There was an interesting question on Slashdot this week regarding capacity planning and performance management. The reader makes a good point – in the old days of mainframes and static data, capacity planning was pretty straightforward because you didn’t have  multiple technologies, platforms, and data types to contend with. Back then, capacity planning was focused on infrastructure cost optimization. Today, planning is based more on performance (although cost optimization is still a nice benefit).

Organizations are now faced with a double-edged sword: there is immense competitive and monetary benefit to be had in unlocking the insights of Big Data.  However, doing so requires delving into a complex ecosystem of technologies that are notoriously difficult to navigate and employ. So how do organizations cope?

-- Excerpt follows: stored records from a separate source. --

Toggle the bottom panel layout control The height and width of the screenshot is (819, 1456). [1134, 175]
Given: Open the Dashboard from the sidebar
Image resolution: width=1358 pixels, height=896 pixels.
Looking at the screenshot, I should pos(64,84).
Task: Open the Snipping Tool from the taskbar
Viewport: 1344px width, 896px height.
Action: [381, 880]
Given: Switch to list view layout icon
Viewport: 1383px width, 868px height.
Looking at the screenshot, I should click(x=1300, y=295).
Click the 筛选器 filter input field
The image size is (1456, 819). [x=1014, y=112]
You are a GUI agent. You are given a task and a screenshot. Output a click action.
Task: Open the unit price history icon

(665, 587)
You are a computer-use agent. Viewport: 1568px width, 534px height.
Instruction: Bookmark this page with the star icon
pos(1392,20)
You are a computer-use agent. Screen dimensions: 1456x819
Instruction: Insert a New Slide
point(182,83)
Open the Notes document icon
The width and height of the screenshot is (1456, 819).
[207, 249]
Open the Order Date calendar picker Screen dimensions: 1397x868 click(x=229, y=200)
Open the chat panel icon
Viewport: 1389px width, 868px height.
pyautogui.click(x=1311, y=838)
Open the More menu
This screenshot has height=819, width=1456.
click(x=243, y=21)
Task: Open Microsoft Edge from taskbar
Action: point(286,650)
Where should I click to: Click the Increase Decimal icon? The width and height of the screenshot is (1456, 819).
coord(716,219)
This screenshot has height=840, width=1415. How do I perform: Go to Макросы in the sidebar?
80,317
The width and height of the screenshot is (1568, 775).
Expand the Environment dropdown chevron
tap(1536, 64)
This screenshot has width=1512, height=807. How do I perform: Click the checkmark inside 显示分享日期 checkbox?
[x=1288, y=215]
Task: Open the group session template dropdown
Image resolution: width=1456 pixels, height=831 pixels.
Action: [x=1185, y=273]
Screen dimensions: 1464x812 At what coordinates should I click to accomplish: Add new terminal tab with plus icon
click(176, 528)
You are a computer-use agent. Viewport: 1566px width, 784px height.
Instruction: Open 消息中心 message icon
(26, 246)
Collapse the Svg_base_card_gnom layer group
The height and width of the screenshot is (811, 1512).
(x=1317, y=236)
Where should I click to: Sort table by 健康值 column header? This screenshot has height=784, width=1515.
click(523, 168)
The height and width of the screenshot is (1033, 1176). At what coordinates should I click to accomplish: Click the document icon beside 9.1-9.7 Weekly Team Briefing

When it comes to Hadoop (the de facto platform for most Big Data projects), most organizations attempt to address their capacity challenges through manually tuning or by simply adding more hardware — setting up separate clusters for their mission critical workloads that must operate on a deadline. This can be a short-term fix, because it does allow organizations to run multiple jobs across clusters in an attempt to guarantee critical jobs complete on time. However, it’s also a blind fix in many ways, since Hadoop operators aren’t getting any more
visibility into what is happening on their clusters, nor are they improving their control over which jobs and users get highest priority. And lastly, organizations are wasting valuable capacity because each cluster is under-utilized (although, without granular, second-by-second visibility, most users wouldn’t even know this).

One of the most interesting benefits of Pepperdata is not the real-time visibility that our dashboard provides but the automatic optimization that our software is performing. With Pepperdata, operators and admins don’t need to be monitoring every aspect of the cluster and manually tuning — a good thing, since this is something no human could possibly do in real time.

With Pepperdata, you set policies to prioritize specific jobs and applications (or user workloads), and the Pepperdata supervisor and agents running on each node to constantly monitor and control the actual use of (and demand for) each kind of hardware resource by each task in real time. This allows Pepperdata to identify “holes” in the cluster where a node could temporarily do
more work, fill those holes with additional tasks, and all the while ensure the cluster continues to operate safely and reliably. The software is making those decisions in real time – often thousands of decisions every minute – and this increases the cluster performance up to 50%.

Relying on human intervention is never going to be enough, but with Pepperdata, you are able to improve throughput on your existing infrastructure, gain deep, granular visibility into your cluster, and enforce SLAs on critical applications.